CrowdStrike’s Automated Cryptocurrency Miner Attack alert monitors for and alerts customers when a rapid series of calls are observed to the EC2 service that often aligns with how adversaries set up miners. This may include EC2 enumeration, VPC creation and instance run commands all executed in quick succession. The Falcon platform provides visibility into your entire cloud infrastructure, continuous monitoring for misconfigurations, and proactive threat detection — allowing organizations to stop breaches in their tracks with unified visibility, threat detection and continuous monitoring and compliance for multi-cloud environments. CrowdStrike Falcon^® Cloud Security can look beyond configurations to alert organizations when suspicious activity is detected, such as the rapid sequence of calls that would be used by an attacker launching a scripted mining attack. Falcon Cloud Security provides granular policy assessment and visibility to help organizations instantly identify potential exposures, resolve findings, detect and prevent identity-based threats across hybrid and multi-cloud environments and minimize overall risk. CrowdStrike’s expertise in securing cloud infrastructures from sophisticated adversaries demonstrates that we understand what the current industry challenges are and we have addressed them with a clear adversary-focused approach to detecting malicious behavior to stop breaches.
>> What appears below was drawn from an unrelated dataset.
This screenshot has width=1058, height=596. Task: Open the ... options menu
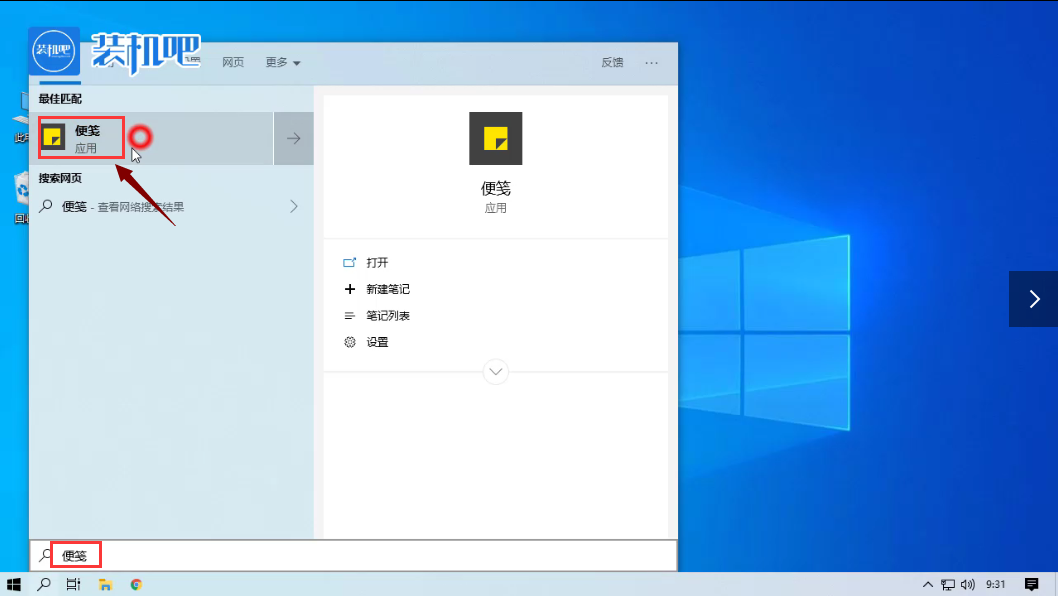[651, 62]
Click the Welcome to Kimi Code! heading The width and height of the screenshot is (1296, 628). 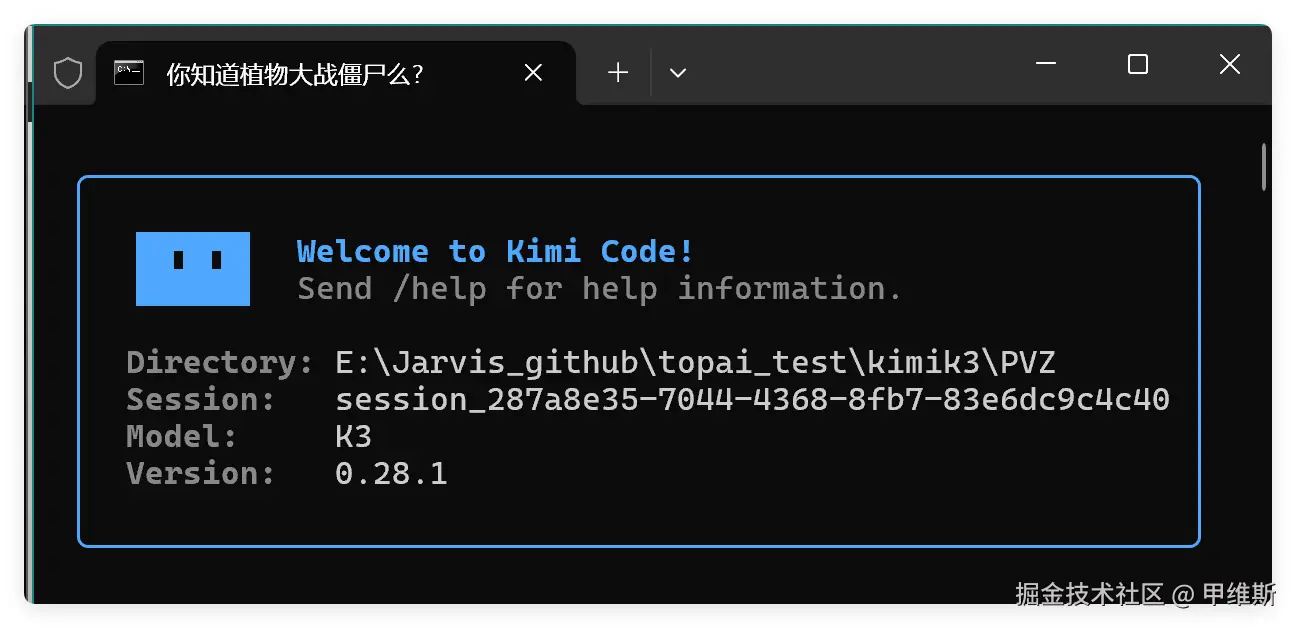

With the CrowdStrike Falcon^® platform, organizations can secure their entire cloud-native stack, on any cloud, across all workloads, containers and applications as it enables them to automate security and detect and stop suspicious activity and risky behavior, to stay ahead of threats and reduce the attack surface. See for yourself how the industry-leading CrowdStrike Falcon^® platform protects your cloud environments. Start your 15-day free trial today. CrowdStrike is proud to partner with MITRE CTID to advance cybersecurity in the public interest, in particular to help organizations improve visibility and understanding of adversary tradecraft. Past initiatives such as the Top MITRE ATT&CK^® Techniques project — which enabled defenders to prioritize and take actions against key TTPs — as well as the recent Cloud Analytics project underline our commitment to leading the way in advancing the state of security so defenders can better secure their infrastructures.